Es en este contexto histórico que se da el intento de golpe de Estrado de Tejero y Cía. Los documentos salidos a la luz este miércoles corroboran, según los medios, el relato de la Transición elaborado por el Estado. Según esta versión edulcorada, el rey Juan Carlos paró el golpe con su discurso de la madrugada después de hablar con los cuarteles y establecer desde las 7 de la tarde comunicación con los golpistas. Pero se sabe también que muchos documentos y grabaciones fueron destruidos y borrados y que tanto los golpistas juzgados, como Sabino Fernández Campos, ex jefe de la casa real, declaró en sus memorias que fue el propio rey quien promovió el golpe con el objetivo de acabar con la carrera política de Suárez y la UCD.

Independientemente de las certezas de estos comentarios, la realidad para la clase trabajadora es que el Estado y la burguesía española, quiso estabilizar la situación política para que una mayoría de la población aceptara la monarquía y el sistema de la Constitución y no se fuera más allá.

Conclusión: estabilización de la burguesía con Felipe González

El fondo del problema para la burguesía es conseguir su dominación de una manera estable, mejor con alternancia partidista que con dictadura. Por eso habiendo como había en España una lucha de clases viva, con una clase trabajadora en lucha, en una crisis económica y un Estado sin aceptación popular y con unos dirigentes en crisis, era necesario blandir el miedo a la dictadura. La “paz social” terminó de cerrarse: semanas después del 23F las direcciones sindicales de CCOO y UGT sellaron el acuerdo con el gobierno y la patronal daba vía libre a la reconversión industrial y se integró en el Estado como una burocracia sindical para atemperar la lucha de clases.

El PSOE usó el miedo a otro 23F para justificar y vender la necesidad de ingresar en la OTAN, como la garantía de “reforma” y “democratización” del Ejército. Todo el aparato represivo del franquismo salió fortalecido y su impunidad se vio incrementada con el trato a los golpistas.

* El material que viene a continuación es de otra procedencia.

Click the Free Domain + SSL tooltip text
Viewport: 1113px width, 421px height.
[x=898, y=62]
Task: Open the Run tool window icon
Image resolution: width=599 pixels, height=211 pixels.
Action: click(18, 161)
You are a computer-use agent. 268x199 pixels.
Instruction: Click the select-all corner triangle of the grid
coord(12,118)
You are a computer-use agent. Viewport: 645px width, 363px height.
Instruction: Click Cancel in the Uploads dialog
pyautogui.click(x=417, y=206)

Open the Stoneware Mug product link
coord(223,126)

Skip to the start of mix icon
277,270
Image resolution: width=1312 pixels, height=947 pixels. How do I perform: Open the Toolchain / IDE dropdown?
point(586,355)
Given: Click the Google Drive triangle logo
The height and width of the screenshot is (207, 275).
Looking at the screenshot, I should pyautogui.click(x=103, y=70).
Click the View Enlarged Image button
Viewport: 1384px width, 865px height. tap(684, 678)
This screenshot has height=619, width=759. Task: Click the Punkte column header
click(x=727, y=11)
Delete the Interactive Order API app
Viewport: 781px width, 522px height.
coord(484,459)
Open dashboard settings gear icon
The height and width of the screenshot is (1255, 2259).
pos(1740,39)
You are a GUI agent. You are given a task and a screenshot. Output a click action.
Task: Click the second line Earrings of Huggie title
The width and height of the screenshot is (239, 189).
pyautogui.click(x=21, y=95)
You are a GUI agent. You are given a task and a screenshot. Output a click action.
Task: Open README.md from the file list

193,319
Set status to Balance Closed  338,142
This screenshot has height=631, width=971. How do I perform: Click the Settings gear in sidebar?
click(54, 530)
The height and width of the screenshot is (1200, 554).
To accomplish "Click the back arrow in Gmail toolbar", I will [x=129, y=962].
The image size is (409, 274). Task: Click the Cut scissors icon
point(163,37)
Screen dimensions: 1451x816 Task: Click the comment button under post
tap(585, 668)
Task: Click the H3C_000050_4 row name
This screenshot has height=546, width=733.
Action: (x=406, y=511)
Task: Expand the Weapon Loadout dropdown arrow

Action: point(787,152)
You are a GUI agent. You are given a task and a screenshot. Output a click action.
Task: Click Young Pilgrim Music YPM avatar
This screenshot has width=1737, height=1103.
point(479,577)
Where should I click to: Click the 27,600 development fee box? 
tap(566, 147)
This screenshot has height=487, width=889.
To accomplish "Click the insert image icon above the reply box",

Felipe González indultó al general Armada y otros responsables del golpe, y montaría los GAL con torturadores de la dictadura, para empezar su guerra sucia contra ETA.
Fuera o no cómplice Juan Carlos, o simplemente estuviera en la conspiración, el hecho es que el golpe del 23-F condujo a esa estabilidad y a la popularización de su figura y del Estado capitalista bajo la constitución del 78, lo cual permitió hacer una política procapitalista en un momento de crisis. Fue entonces la victoria, en 1982, de Felipe González que permitió la estabilidad para la burguesía. Las promesas socialistas de los 800.000 puestos de trabajo y el no a la OTAN, quedaron en aguas de borrajas, y los ataques a la clase trabajadora con la reconversión industrial y demás medidas antiobreras, siguieron su curso favorable a la patronal y sus negocios.